Bob Nightengale has a profile on the young outfielder, whom some scouts compare to Bo Jackson and Willie Mays (which, well, is probably a bit much for a 16-year-old). You are reminded of the lives some of these young, international players lead before coming to the States, and, frankly, you want to see them earn as much as they can when they have a chance to strike.
To that end, Lazarito figures to be paid extremely well, despite the fact that he hasn’t played organized ball since 2014. The only question is which teams will be eligible to sign him. Presently, Lazarito has not been declared eligible to sign, which could come soon via an exemption, or he could be precluded from signing by MLB until the next IFA period, which begins July 2.
Because of that Moncada signing, the Red Sox are prohibited from signing any IFAs for more than $300,000 during this and the next signing period. Ditto the Yankees, Angels, Rays, and Diamondbacks. So those teams are out. In the current period, the Cubs and Dodgers have blown out their spending pool, and, although eligible to sign a guy like Lazarito if he becomes available in this period, they would be precluded from signing him in the next period if he’s held out until then.
If that sounds familiar, it’s one more Moncada parallel – last year at this time and into the first few months of 2015, Cubs fans were hoping Moncada would be willing to wait until July 2 to sign, because the Cubs were then under a penalty from the last time they outspent their pool back in 2013-14. This time around, however, Cubs fans will be hoping Lazarito becomes eligible to sign sooner rather than later, and decides to sign before the current period ends on June 15 (there’s a quiet, no-signing period between June 15 and July 2).
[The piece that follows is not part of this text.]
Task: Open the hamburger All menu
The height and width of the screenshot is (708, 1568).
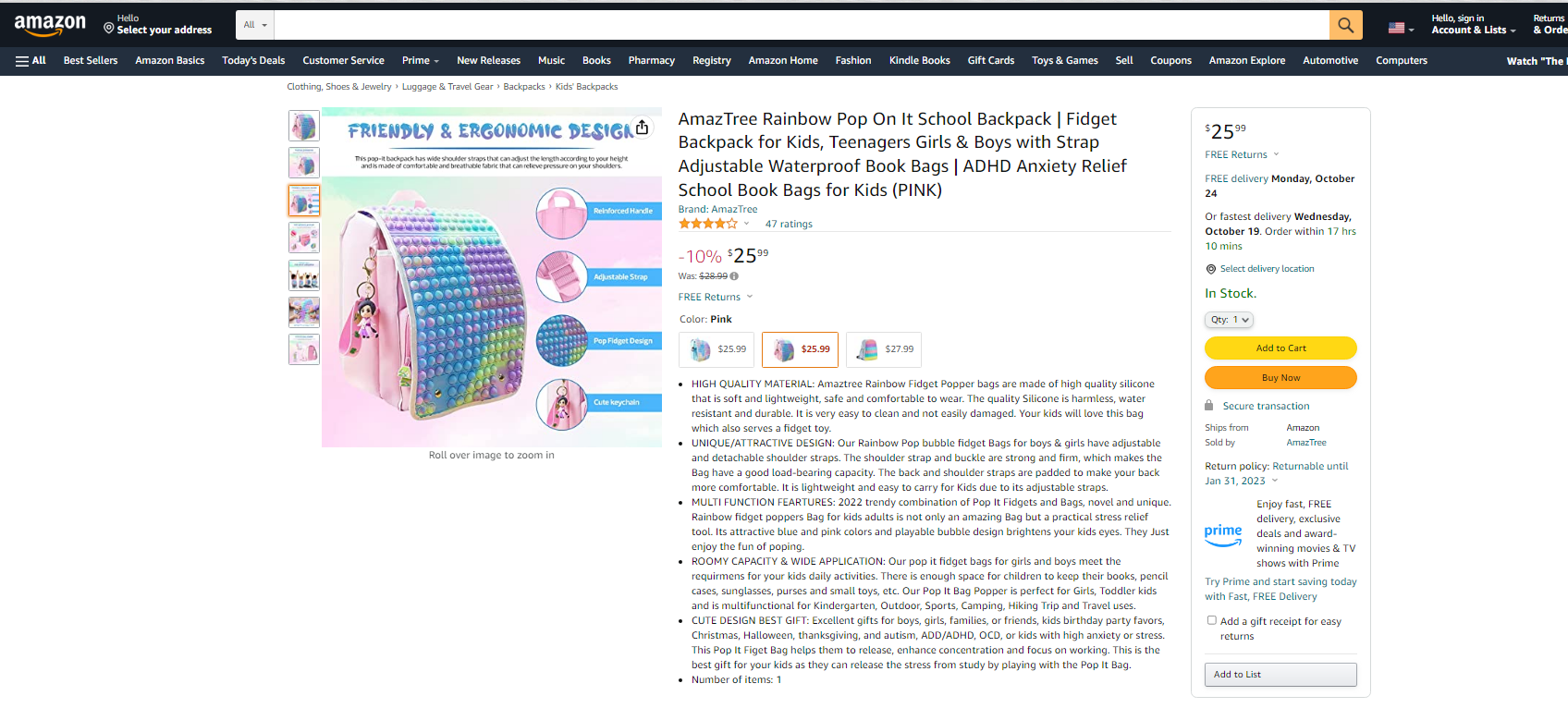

Even if he is available to the Cubs based on timing, whether they go aggressively after Lazarito remains to be seen. But we do know that, because they’re already over their bonus pool for the current period, the Cubs are likely to keep trying to accumulate talent before the June 15 cutoff. Throw in the fact that the Cubs will lose their top two draft picks in the 2016 draft for signing Jason Heyward and John Lackey, and there’s all the more incentive for them to go big on the explosion of available Cuban prospects (which, again, includes much more than just Lazarito).
To that end, then, it helps the Cubs if Lazarito becomes available in this period regardless of whether they plan to go after him or not. It’s possible that, if Lazarito costs the Dodgers Moncada-level dollars, maybe they won’t be quite as aggressive on the other Cuban players out there, allowing the Cubs to get a few more than they might otherwise have landed.
So, either way, you’re rooting for Lazarito to be ruled eligible as soon as possible. That could mean the market for Cuban prospects slows a little bit until that decision is made.